In July of 1977, several cottagers came together to discuss a proposal for cottage lot development on Horse Island. Several concerns were raised and it was decided there was a need for an association to be formed to address land use and development in the immediate area. Shortly after, thirty enthusiastic cottagers met to discuss mutual concerns. An association was formed, named, and an executive appointed.

The new association set about looking for legal assistance to deal with the concerns over Horse Island development. Charles Cohen of Deep Bay was brought on board, and over many years he continued to contribute his expertise. The association went to the Municipal Board to discuss the Horse Island development, but matters were too far progressed to have much of an impact. It was recognised that in order to appear before government bodies the association had to become incorporated and Keith Rowe of Muriel Island undertook to write the constitution and articles of incorporation. North Sound Cottagers Association Inc. (NSA) was launched in 1981. The Constitution states that any resident of the North Sound area as defined by Huckleberry Island to Killbear Provincial Park may become a member, and the Association was proud that a good percentage of Township permanent residents were members who made substantial contributions to the Association.

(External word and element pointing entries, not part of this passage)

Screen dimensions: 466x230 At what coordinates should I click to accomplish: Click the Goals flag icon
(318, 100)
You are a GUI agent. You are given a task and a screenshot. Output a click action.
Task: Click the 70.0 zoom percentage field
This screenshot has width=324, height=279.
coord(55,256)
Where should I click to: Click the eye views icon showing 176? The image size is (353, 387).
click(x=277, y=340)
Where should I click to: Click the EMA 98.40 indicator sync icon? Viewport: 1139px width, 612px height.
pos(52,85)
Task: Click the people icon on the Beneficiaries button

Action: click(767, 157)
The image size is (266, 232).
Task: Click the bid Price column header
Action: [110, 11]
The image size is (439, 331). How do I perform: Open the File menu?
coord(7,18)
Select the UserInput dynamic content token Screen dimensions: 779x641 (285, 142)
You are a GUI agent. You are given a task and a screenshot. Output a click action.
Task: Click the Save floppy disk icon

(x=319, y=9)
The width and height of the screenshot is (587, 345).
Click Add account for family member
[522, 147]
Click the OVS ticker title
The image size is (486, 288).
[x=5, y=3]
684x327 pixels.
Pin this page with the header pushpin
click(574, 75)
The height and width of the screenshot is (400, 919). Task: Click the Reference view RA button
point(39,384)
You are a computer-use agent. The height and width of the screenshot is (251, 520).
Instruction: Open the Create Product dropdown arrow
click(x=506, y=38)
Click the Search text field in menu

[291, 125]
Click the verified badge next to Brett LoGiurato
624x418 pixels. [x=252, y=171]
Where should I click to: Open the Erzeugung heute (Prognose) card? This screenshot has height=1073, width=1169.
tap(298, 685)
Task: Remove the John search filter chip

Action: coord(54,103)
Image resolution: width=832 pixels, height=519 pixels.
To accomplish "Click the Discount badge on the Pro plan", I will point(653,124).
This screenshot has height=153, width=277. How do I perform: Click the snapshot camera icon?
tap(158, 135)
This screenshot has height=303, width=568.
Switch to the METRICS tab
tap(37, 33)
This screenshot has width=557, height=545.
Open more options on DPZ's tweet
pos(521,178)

NSA immediately joined the Federation of Ontario Cottagers Associations (FOCA), the largest ratepayer group in the province. In 1997, NSA was very proud to be the first recipients of the Jerry Strickland Award for its work in developing and assisting to bring about an Official Plan in Carling Township. This plan enshrines minimum lot sizes, frontages and setbacks for any new development in the area.

NSA joined with West Carling Association and Pengally Bay Ratepayers to jointly disseminate information about the municipal elections. FOCA was instrumental in obtaining the right to a mail-in or phone-in vote for all seasonal residents. Carling Township was very quick to make the mail-in vote available to all its residents and NSA has worked hard to encourage all residents to take advantage of the process.

Over the years, NSA succeeded in influencing the direction of development. There was continued pressure to develop land on Alves Point and together with planning consultants Skelton Brumwell in Orillia, NSA worked successfully with the developers. NSA also met the challenge of a proposed hazardous waste disposal plant in the Industrial Park that is just north of Highway 559 on Highway 69. When the Provincial Government would not guarantee continued inspection of the facility, nor could they say for sure that the burning of dangerous medical waste would not damage the environment, the plan was scrapped. NSA received from the then Provincial Government Minister Ruth Greer a letter expressing gratitude for NSA’s contribution, and a new area plan was drawn up for the province.

Membership fees financially supported Township and Parry Sound institutions, with annual donations to Carling Township Fire Department, Township recreational activities, West Parry Sound Regional Hospital and the Museum on Tower Hill, just to name a few. Through a non-confrontational position with developers, NSA continued to be consulted on major development projects within the area.

NSA exec members owe a huge debt of gratitude to all those who have supported the Association with their continuing membership, their generously given time and their input.